Given the company's broad reach and cult following, it’s no surprise that Disney stock is a frequent object of investor attention. If the idea of buying Disney stock appeals to you, here’s our guide for how to do it.

1. Decide where to buy Disney stock

Disney stock isn't just attractive to traditional stock investors. The company's iconic cultural stature has made its stock popular with more casual investors — Disney super-fans and parents or grandparents who want to buy Disney stock as a gift.

Your intentions will help determine the best way to buy Disney stock. The two main options:

  1. Buy Disney stock directly: Some companies, including Disney, offer a direct purchase investment plan that allows you to purchase shares of the stock directly from the company itself. These direct stock purchase plans typically require minimum investments and charge enrollment fees. In the case of Disney, the minimum investment for new shareholders is $250 — more than the current Disney stock share price — or a commitment to invest $50 a month as a recurring electronic transfer into the plan. There is also a $20 enrollment fee.

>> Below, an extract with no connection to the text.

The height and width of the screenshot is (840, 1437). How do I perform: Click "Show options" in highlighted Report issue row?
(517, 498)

  2. Buy Disney stock online via an online brokerage account: A brokerage account is an investment account that's easy to open and typically doesn't charge initiation or account opening fees. Many brokers charge no commission to buy stock. (See our tutorial on how to open a brokerage account for specific instructions.)

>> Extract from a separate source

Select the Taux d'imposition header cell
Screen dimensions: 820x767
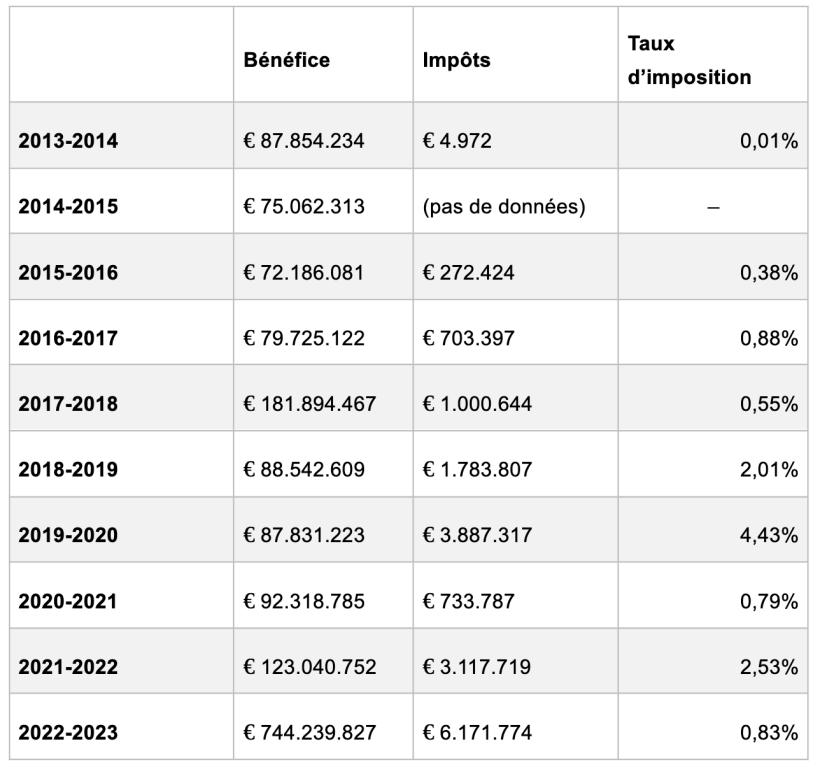pyautogui.click(x=689, y=60)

2. Research Disney and its stock

You may be well-versed in all the Disney characters, theme parks and brands, but you’re probably less familiar with the bones of the company: its management, revenue, net income and earnings. With a company like Disney, you also want to be familiar with where revenue is coming from, or which divisions drive the biggest profits. This is the difference between knowing a company as a customer and knowing it as an investor.

Current Disney stock price

It's also helpful to look at the industry in which Disney operates, as well as the company’s competition. What challenges are ahead for the entertainment industry, and how is Disney positioned to weather — or not weather — them? Our guide to how to research a stock will help you answer those questions, and Disney's investor relations website collects the company's annual and quarterly reports. Online brokers also offer research on their platforms, as do independent analysis sites.

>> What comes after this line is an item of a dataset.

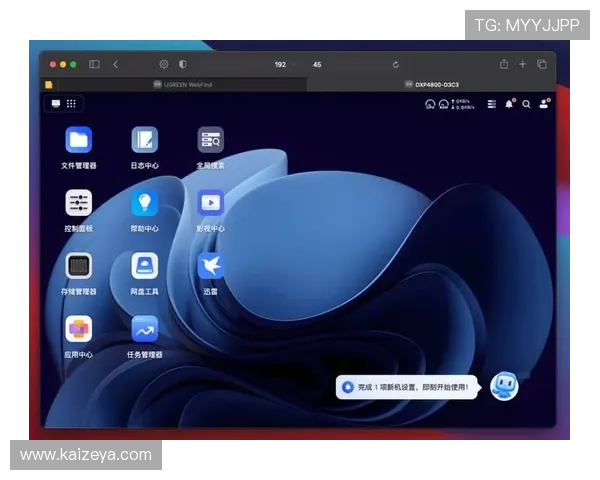Open the 应用中心 app center
This screenshot has height=480, width=600.
(79, 329)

3. Decide how Disney stock fits into your portfolio

You’ve looked at Disney from every angle. It’s a blue-chip stock with a solid history. But there are still risks in buying its shares.

Individual stocks are typically riskier investments than diversified options like index funds or exchange-traded funds. To build a diversified portfolio out of individual stocks, you’ll need to research 20, 30, maybe 40 companies. That takes a lot of work.

Index funds and ETFs do that work for you, by tracking a market index and allowing you to hold stock in hundreds of different companies within one fund. Unlike with an individual stock, when one company in an index fund goes belly up, you don’t lose your full investment. Over the long term, the other companies in the fund pick up the slack.

This aligns with two principles of investing — diversification and asset allocation — that encourage spreading your money across various companies, industries and asset types (e.g., stocks and safer investments like bonds) in order to reduce risk. You'll also want to be mindful of your goals and why you're investing in the first place.

None of the above is meant to scare you off buying Disney stock. In fact, owning shares of a publicly traded company can be a great way for adults and kids alike to get a hands-on education about how businesses are run and how the stock market works. You just want to consider your whole portfolio and how buying Disney would fit in it.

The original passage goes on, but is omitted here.